> **PROBLEM DESCRIPTION**
Rewrite the stretch of the listing from the line containing "Cookies Policy (190, 2536)" through the line containing "Culture (66, 1144)", swapping "Red Bull" for "Monster Energy" and leaving everything else as it stands.

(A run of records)
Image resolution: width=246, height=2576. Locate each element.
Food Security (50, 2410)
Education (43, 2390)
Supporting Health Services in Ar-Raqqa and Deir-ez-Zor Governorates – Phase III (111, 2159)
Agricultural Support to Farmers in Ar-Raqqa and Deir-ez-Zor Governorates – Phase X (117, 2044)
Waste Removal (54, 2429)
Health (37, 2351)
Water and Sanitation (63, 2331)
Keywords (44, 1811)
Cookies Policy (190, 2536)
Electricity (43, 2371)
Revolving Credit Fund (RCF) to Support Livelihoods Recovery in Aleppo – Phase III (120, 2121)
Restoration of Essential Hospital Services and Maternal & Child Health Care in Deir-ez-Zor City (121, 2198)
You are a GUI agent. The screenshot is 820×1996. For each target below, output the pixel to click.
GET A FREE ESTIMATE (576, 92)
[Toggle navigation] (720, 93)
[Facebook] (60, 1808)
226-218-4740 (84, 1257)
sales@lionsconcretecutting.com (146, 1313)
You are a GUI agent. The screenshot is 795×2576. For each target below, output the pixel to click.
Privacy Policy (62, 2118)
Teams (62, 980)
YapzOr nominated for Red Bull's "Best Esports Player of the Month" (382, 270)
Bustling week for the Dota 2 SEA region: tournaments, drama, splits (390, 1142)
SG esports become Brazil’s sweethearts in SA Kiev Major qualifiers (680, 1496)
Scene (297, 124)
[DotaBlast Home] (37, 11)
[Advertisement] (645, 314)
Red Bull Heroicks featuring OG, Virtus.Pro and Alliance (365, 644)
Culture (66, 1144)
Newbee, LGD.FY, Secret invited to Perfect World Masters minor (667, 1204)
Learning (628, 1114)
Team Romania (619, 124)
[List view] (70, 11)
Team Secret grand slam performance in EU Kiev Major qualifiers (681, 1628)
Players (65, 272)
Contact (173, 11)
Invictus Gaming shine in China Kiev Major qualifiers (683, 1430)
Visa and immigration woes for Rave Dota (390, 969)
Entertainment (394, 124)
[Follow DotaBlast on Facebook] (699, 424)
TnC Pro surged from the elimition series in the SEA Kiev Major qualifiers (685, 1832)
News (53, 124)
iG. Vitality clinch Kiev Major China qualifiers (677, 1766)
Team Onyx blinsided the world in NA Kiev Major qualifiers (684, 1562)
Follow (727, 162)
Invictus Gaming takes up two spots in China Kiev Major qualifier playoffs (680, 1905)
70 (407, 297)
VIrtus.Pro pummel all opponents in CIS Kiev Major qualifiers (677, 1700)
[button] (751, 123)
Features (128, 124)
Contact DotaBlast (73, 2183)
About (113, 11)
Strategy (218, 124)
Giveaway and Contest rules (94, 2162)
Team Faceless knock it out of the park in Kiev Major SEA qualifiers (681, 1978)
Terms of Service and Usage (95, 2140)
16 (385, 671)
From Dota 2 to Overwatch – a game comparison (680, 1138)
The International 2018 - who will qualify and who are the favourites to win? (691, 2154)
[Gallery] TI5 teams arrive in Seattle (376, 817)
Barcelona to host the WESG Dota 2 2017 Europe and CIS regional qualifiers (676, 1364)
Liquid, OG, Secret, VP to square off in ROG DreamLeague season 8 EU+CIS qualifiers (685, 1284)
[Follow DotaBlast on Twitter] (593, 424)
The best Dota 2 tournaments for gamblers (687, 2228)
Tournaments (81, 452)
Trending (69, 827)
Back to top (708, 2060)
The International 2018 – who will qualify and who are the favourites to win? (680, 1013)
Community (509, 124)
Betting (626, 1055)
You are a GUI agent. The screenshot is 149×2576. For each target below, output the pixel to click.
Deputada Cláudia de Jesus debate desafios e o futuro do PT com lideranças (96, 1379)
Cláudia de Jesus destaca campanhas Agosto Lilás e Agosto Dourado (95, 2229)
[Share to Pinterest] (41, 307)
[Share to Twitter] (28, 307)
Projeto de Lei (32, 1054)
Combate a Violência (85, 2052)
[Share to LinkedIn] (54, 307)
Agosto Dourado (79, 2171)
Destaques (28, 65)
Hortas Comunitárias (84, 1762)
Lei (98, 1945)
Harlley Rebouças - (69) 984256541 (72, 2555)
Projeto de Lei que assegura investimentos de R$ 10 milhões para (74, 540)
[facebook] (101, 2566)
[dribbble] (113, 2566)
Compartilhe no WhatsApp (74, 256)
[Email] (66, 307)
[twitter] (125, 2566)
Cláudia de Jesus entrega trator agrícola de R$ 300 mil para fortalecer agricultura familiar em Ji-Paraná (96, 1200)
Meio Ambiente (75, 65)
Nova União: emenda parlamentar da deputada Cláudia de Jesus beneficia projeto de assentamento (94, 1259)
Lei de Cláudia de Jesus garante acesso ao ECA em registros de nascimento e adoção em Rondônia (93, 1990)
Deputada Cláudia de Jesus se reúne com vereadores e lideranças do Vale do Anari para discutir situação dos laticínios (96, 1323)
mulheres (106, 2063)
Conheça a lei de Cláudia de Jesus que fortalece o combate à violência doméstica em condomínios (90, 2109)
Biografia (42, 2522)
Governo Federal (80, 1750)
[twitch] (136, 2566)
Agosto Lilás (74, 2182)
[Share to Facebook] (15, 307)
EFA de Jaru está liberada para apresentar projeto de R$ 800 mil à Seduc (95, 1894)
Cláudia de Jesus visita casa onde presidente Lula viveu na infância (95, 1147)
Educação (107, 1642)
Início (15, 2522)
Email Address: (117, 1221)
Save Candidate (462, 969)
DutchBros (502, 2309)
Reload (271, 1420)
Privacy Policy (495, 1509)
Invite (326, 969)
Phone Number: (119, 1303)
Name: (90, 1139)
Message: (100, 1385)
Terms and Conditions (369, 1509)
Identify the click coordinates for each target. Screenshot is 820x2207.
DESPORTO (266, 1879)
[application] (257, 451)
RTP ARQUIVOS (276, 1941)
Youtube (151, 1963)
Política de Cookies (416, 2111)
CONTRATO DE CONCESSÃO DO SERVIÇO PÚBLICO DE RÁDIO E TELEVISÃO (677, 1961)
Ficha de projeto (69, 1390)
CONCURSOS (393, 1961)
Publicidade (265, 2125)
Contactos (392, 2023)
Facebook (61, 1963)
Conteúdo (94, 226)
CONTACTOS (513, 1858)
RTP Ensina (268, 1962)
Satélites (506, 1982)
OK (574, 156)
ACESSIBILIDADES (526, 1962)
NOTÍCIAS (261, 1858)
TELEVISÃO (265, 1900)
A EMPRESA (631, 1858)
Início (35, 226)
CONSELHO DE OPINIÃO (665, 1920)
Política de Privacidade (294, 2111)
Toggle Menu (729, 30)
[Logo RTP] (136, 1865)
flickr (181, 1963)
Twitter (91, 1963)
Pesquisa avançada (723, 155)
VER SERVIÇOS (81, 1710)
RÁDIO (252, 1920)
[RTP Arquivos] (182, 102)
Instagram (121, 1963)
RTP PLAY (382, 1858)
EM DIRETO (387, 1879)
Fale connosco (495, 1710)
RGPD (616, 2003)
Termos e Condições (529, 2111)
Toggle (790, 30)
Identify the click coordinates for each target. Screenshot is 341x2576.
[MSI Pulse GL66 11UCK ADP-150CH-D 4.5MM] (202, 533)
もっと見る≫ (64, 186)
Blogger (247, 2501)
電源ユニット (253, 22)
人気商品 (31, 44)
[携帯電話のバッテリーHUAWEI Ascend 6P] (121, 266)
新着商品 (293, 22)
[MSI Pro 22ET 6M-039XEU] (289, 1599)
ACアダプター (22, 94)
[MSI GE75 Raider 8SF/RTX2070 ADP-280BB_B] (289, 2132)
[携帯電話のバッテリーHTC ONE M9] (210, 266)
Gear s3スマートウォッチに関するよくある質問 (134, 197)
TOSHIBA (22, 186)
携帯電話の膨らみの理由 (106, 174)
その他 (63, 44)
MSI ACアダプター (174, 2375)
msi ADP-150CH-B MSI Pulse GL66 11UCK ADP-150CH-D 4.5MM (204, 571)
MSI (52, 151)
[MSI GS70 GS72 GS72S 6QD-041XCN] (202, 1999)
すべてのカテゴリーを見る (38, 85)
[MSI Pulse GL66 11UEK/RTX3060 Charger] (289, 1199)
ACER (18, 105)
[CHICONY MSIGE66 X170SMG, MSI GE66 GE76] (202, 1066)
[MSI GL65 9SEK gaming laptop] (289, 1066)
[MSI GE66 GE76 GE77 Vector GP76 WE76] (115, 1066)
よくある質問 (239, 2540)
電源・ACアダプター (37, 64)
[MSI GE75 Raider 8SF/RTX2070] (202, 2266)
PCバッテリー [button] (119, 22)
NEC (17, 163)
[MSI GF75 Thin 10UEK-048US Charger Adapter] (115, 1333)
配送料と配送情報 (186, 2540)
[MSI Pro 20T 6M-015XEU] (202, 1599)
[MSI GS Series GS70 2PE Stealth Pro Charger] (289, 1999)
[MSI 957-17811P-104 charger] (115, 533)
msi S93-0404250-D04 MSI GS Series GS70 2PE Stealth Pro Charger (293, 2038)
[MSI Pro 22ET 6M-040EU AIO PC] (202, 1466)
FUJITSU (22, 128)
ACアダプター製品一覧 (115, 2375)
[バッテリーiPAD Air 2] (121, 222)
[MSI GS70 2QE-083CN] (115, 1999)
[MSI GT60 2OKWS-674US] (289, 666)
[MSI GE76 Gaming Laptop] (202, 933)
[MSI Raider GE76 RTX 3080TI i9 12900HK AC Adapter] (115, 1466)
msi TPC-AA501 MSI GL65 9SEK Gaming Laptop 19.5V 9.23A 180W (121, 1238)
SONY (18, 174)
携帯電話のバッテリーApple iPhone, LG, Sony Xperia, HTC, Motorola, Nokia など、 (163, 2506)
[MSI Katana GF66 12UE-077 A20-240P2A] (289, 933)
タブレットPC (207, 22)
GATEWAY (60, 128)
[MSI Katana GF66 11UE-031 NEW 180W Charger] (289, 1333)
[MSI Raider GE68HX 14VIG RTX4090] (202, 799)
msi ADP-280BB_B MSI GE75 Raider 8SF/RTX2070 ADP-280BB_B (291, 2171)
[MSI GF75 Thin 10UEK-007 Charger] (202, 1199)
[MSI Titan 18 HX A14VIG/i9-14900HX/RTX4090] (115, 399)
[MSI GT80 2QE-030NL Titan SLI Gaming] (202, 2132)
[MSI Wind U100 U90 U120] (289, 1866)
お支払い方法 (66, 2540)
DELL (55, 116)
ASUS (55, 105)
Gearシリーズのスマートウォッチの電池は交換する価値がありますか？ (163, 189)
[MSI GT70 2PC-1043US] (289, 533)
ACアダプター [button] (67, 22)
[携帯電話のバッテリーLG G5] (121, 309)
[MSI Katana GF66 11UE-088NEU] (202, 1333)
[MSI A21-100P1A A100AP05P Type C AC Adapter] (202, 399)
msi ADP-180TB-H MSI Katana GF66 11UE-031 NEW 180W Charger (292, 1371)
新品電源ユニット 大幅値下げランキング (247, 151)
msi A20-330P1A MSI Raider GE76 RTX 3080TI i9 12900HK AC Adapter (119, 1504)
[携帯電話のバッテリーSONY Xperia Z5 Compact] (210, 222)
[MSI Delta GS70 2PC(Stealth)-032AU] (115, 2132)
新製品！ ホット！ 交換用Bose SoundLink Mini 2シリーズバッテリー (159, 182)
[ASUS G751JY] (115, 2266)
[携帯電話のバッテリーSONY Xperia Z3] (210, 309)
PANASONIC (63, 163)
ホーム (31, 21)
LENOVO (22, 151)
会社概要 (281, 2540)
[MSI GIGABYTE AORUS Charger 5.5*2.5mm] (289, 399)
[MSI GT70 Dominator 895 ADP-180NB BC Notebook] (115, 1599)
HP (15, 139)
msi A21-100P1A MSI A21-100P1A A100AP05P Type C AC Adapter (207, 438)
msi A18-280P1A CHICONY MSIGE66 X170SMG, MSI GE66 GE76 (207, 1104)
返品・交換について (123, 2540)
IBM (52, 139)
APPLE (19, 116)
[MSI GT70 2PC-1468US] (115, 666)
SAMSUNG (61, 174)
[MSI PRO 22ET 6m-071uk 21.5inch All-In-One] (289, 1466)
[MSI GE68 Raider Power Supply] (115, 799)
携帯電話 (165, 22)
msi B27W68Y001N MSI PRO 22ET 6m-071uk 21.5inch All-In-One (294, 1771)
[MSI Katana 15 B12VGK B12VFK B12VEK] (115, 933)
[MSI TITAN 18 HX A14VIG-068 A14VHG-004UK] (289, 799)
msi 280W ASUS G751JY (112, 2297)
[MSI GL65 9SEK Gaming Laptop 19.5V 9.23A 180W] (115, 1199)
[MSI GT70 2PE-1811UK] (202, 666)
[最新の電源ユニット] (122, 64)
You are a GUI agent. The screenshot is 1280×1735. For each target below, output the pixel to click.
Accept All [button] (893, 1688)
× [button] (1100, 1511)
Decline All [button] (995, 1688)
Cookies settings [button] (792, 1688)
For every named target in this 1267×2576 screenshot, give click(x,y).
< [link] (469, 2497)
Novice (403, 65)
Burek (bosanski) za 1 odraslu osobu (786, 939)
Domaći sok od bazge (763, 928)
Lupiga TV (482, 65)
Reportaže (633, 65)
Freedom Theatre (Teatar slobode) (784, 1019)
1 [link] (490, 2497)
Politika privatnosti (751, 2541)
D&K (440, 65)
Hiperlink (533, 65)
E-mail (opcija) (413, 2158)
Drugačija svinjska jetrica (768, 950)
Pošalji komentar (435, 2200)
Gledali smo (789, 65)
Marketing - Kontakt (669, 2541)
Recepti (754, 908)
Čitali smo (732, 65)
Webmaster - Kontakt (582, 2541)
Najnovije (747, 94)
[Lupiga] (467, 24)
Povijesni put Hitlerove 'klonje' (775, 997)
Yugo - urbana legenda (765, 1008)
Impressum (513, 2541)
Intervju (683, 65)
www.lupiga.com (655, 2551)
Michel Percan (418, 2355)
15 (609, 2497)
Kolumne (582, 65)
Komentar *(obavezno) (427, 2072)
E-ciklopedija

> **ANSWER TO THIS PROBLEM**
Cookies Policy (190, 2536)
Electricity (43, 2371)
Revolving Credit Fund (RCF) to Support Livelihoods Recovery in Aleppo – Phase III (120, 2121)
Restoration of Essential Hospital Services and Maternal & Child Health Care in Deir-ez-Zor City (121, 2198)
You are a GUI agent. The screenshot is 820×1996. For each target below, output the pixel to click.
GET A FREE ESTIMATE (576, 92)
[Toggle navigation] (720, 93)
[Facebook] (60, 1808)
226-218-4740 (84, 1257)
sales@lionsconcretecutting.com (146, 1313)
You are a GUI agent. The screenshot is 795×2576. For each target below, output the pixel to click.
Privacy Policy (62, 2118)
Teams (62, 980)
YapzOr nominated for Monster Energy's "Best Esports Player of the Month" (382, 270)
Bustling week for the Dota 2 SEA region: tournaments, drama, splits (390, 1142)
SG esports become Brazil’s sweethearts in SA Kiev Major qualifiers (680, 1496)
Scene (297, 124)
[DotaBlast Home] (37, 11)
[Advertisement] (645, 314)
Monster Energy Heroicks featuring OG, Virtus.Pro and Alliance (365, 644)
Culture (66, 1144)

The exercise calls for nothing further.